1. How bad is the pollution problem on peer-to-peer filesharing networks ?

Researchers who examined pollution in Kazaa estimate that over 50% of the copies of recent files are polluted. In addition, spammers have recently targeted P2P filesharing systems -- for instance, every single image and movie query on the Gnutella network receives at least one false response (with the filename set to match the query, and the contents pushing for a "free iPod") from a spammer (as of 3/10/2005).

The web went through a similar phase: when search engines used to rank web pages by the frequency and placement of phrases appearing in them, spammers would create web pages with an entire dictionary just to appear in response to unrelated searches. The same is happening in P2P networks, where files are being created with long and misleading lists of keywords, and mislabeled files are being introduced on purpose to make good content more difficult to find. It was not until Google's PageRank algorithm that duplicitous labeling came to a halt on the web. Credence is similar in spirit to PageRank for P2P.

2. How does Credence help ?

Credence enables users to vote for files that they deem to have accurate descriptions and against files that contain inaccurate and misleading descriptions (spam). It computes the trustworthiness of files based on these votes to enable downloaders to select good files before downloading them.

3. How does Credence know who is trustworthy and who is a spammer ?

Initially, it doesn't. As you vote for files, it stores your votes and discovers the set of peers with whom your votes are correlated. It also communicates with peers to find out about other peers with whom they in turn are correlated.
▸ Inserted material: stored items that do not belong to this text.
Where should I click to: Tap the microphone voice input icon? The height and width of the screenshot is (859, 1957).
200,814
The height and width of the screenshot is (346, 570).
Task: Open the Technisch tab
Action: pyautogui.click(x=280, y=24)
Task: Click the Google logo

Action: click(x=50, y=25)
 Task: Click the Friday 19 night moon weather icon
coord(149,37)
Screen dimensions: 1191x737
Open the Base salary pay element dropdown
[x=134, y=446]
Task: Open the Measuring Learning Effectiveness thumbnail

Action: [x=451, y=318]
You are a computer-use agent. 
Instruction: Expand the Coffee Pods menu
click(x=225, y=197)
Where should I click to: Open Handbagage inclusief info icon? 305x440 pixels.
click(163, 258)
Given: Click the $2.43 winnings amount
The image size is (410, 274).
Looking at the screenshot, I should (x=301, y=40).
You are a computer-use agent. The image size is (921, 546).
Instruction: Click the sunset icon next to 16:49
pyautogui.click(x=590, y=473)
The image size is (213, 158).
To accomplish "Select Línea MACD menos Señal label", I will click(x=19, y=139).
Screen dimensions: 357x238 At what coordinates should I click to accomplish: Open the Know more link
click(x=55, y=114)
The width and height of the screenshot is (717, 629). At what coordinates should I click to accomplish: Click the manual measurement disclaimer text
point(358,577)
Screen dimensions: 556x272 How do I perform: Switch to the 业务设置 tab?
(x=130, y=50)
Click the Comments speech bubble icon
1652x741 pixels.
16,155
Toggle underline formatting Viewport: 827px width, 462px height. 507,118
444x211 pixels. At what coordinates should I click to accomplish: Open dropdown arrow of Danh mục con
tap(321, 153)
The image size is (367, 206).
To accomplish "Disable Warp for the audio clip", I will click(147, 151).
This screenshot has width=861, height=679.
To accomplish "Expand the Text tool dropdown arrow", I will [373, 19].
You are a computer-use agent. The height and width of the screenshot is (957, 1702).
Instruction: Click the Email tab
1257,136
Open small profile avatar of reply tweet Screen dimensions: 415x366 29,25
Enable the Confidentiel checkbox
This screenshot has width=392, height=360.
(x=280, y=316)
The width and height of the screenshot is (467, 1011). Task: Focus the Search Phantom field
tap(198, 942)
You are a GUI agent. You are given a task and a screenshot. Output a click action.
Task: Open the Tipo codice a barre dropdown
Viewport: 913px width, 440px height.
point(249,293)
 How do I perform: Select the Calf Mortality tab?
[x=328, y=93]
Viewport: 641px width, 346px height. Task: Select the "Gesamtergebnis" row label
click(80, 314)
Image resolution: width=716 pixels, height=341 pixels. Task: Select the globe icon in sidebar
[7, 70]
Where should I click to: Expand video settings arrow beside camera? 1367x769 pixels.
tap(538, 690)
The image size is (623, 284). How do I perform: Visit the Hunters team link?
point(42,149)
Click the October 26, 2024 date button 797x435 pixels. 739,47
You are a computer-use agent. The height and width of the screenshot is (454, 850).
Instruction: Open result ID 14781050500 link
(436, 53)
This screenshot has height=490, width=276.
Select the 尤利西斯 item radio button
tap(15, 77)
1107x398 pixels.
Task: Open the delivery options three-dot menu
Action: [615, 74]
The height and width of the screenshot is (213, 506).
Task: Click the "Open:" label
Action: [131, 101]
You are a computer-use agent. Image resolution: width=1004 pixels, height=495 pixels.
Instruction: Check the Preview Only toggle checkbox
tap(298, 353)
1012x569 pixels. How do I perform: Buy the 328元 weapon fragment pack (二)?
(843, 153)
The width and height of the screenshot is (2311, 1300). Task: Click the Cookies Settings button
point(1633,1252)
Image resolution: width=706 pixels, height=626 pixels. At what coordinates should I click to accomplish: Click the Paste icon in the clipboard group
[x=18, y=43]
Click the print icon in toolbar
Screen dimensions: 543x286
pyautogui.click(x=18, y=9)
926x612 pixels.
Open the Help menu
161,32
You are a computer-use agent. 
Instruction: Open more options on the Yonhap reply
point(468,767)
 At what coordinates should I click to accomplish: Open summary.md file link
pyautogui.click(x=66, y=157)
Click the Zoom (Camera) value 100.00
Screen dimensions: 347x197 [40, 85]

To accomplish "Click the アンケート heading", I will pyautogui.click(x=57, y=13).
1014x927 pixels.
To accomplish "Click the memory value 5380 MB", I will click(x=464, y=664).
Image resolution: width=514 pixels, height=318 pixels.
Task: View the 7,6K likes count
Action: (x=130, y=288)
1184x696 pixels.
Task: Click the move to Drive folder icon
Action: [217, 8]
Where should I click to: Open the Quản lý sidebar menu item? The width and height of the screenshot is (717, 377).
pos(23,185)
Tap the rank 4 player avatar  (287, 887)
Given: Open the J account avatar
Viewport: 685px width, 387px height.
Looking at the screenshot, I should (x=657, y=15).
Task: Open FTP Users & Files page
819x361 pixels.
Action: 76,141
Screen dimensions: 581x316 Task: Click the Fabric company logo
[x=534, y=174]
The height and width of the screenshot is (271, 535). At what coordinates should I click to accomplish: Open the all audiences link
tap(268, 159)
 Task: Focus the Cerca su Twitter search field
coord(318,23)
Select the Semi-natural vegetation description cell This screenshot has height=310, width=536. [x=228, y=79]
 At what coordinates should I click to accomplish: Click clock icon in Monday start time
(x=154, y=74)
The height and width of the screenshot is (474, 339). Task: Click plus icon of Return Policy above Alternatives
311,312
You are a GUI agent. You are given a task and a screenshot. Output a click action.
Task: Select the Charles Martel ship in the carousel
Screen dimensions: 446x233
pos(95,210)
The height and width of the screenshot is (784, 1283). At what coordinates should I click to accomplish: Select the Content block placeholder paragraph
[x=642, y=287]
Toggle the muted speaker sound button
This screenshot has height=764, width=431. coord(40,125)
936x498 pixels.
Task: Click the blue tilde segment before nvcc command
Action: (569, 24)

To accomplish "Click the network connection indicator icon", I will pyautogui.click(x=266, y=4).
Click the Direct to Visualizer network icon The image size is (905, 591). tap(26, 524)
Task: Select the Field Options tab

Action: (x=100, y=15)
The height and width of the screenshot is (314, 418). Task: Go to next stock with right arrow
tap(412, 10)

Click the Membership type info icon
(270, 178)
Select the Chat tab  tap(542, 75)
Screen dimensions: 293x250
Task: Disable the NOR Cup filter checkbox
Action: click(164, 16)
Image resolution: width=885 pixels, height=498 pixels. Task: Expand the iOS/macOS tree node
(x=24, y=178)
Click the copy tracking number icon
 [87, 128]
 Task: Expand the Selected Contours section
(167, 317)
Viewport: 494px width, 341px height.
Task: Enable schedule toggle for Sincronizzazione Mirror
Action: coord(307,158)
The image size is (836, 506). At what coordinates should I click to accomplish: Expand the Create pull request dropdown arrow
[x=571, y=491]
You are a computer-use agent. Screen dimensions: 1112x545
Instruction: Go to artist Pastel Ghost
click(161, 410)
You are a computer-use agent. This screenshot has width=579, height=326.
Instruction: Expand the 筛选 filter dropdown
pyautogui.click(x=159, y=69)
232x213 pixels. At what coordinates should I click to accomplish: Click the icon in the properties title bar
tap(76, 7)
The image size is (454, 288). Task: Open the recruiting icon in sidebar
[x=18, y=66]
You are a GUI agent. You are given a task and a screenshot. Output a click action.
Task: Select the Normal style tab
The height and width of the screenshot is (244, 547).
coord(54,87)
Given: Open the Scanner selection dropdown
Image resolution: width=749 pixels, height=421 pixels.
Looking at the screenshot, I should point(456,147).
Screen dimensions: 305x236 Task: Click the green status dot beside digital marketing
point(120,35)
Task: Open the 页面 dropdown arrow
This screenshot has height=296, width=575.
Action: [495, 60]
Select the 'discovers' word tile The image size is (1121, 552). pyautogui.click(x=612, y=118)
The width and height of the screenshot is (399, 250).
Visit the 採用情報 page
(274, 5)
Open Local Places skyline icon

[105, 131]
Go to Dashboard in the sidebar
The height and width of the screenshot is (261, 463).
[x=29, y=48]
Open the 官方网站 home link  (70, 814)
The outcome of this computation is a numerical value computed for each file appearing in query results that reflects the probability that the given file is trustworthy.

If you vote thumbs-up for good files and thumbs-down for bad files, you will be grouped with the vast majority of people who also vote honestly. You will then compute a high trustworthiness metric for all files that this (potentially very large) group of users has ever voted on. If you vote inaccurately (i.e. you are a spammer), you will compute a low trustworthiness metric for other non-spam files, and honest users will compute a low trustworthiness coefficient for your opinion. It is thus in your best interest to vote honestly.

4. I just downloaded Credence, why does it not provide any information on the trustworthiness of files ?

Credence needs time and your votes to figure out which files would be trustworthy for you. You must vote thumbs-up and thumbs-down on at least some files so the system can figure out with which other peers you are correlated.

If you want to speed this process up, you can inherit the correlations off of a previously existing peer.

By the way, bootstrapping a large-scale reputation system with a peer-to-peer implementation is a difficult problem - no one has done it yet! So we hope that you will participate in this ongoing experiment -- in the worst case, you will still have all the other features of LimeWire available to you. Our simulations indicate that it may take up to two weeks for a node to start seeing accurate trustworthiness estimates. They also indicate that there is a reward at the end; there is a phase transition where the system will suddenly be able to compute accurate trustworthiness measures for a large percentage of files.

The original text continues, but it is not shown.